Зинаида снова опешила.
– В каком смысле?
– В прямом. Как в самолете хрюкала, когда смеялась. Мне ужасно понравилось. Хрюкни, пожалуйста. Мне надо запомнить. Я своей актрисе потом покажу. Пусть она тоже так смеется. У нее в одном хорошем спектакле смех в начале второго акта не получается. А если будет хрюкать, как ты, то получится. Я на репетициях ей говорил – представь, что я сижу на уличном фонаре с голым задом. Так хорошо пару спектаклей смеялась… А потом перестала. Моя голая задница ее больше не веселит… Хрюкни, пожалуйста. Ну что тебе, трудно? У меня важная сцена провисает.
Зинаида секунду смотрела на Филиппова, потом отважно сморщила нос и хрюкнула.
– Не-ет, ну так нечестно, – разочарованно протянул он. – Ты всю органику потеряла. Так любой дурак сможет. В самолете у тебя совсем по-другому было. Обаятельно получалось. Такая добрая мультяшная свинка.
– Хотите, я могу хрюкнуть? – предложил бармен.
– Нет, спасибо. Мне женский звук нужен.
– А я могу и как женщина.
– Вот этого точно не надо. И вообще… Уже неинтересно.
Филиппов действительно поскучнел и снова указал бармену пальцем на пустую рюмку.
– «Маннергеймовку»? – спросил тот.
– Не надо. Налей как обычно.
– Я жду, – сказала Зинаида. – Я свою часть договора выполнила.
– А у нас тут бизнес, что ли? – покосился на нее Филиппов.
– Слово надо держать.
– Ну, хорошо, – вздохнул он. – Дай только выпью.
Проглотив третью рюмку, он поморщился, понюхал кулак и поморгал.
– Короче, слушай… После переправы на портовской трассе нам навстречу выехал какой-то дебил. Мы слетели с дороги. Я ударился головой. Потом этот придурок выскочил из своей машины… А нет, погоди… Он не выскочил. Там была вторая машина… И в ней сидело несколько человек. Они вытащили этого придурка из джипа и начали его… Да… А Павлик твой пытался их остановить… – Филиппов сделал паузу. – Потому что это была девушка…

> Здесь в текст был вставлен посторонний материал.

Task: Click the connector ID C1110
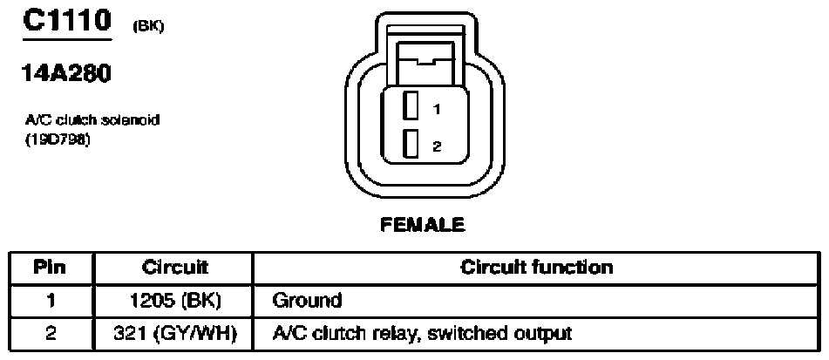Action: click(x=66, y=21)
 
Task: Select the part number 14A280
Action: click(x=65, y=74)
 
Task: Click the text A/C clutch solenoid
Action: click(x=92, y=120)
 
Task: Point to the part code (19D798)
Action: click(x=56, y=142)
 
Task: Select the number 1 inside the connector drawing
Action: click(x=436, y=110)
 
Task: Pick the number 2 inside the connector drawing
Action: click(x=437, y=147)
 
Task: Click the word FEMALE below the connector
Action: click(x=423, y=225)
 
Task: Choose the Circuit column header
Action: click(x=174, y=268)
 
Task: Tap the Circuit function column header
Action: click(x=537, y=268)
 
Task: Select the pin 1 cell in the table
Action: click(x=51, y=302)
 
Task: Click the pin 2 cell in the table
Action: click(x=50, y=334)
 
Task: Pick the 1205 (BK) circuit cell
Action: click(x=174, y=302)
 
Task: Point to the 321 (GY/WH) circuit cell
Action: click(x=174, y=334)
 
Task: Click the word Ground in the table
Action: click(x=307, y=302)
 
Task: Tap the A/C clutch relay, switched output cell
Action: click(x=422, y=334)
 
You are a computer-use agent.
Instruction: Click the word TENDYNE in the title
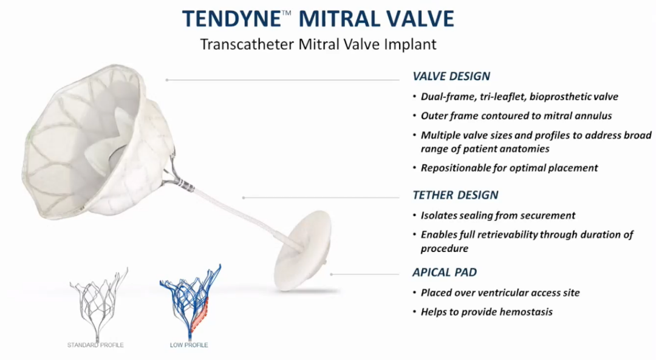(231, 19)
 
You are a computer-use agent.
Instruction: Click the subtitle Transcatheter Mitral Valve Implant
(318, 44)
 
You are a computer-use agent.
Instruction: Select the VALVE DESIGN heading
(451, 76)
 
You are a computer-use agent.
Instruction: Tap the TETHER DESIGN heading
(455, 195)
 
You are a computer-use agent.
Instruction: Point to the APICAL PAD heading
(445, 272)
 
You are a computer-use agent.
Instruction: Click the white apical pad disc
(302, 250)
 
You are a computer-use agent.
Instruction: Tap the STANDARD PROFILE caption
(95, 345)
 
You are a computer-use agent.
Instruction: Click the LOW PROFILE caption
(189, 345)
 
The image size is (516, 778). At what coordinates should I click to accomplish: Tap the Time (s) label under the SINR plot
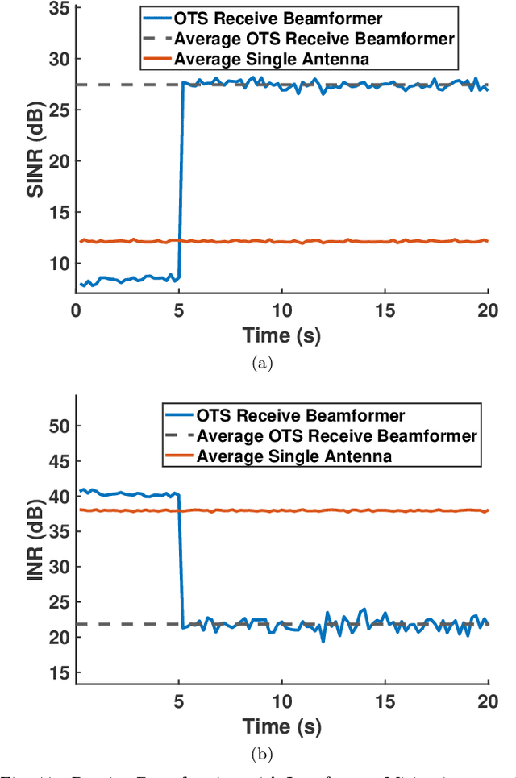pyautogui.click(x=282, y=334)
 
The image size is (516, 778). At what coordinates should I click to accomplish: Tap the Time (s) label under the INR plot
pyautogui.click(x=282, y=725)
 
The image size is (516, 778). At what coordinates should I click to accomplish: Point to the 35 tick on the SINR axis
pyautogui.click(x=60, y=8)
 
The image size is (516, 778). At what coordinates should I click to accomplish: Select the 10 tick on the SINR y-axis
pyautogui.click(x=60, y=264)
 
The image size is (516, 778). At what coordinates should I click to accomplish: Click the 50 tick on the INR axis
pyautogui.click(x=60, y=426)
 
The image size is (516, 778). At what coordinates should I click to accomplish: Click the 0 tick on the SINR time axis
pyautogui.click(x=76, y=311)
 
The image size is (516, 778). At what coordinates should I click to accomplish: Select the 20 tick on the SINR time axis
pyautogui.click(x=488, y=311)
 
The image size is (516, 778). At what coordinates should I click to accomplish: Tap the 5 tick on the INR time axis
pyautogui.click(x=179, y=701)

– Ну? – сказала Зинаида, подождав несколько секунд. – И что было дальше?
– Дальше… А я почему-то не помню… И, кстати, куда делся Павлик? Почему ты одна меня в гостиницу привезла?
– Вот видите. Вы даже про Павлика ничего не помните. А в обморок упали гораздо позже.
– Да отцепись ты со своим обмороком. Что это за девушка была? И почему за ней гнались?… Нет, подожди, я сам вспомню… Просто надо повторить мизансцену. Иди сюда.
Он соскочил с табурета у стойки и потащил Зинаиду к одному из столов.
– Сядь.
Филиппов усадил ее на помпезный стул с полированной спинкой, а сам, скрежетнув тяжелыми ножками другого стула по кафелю, уселся позади нее.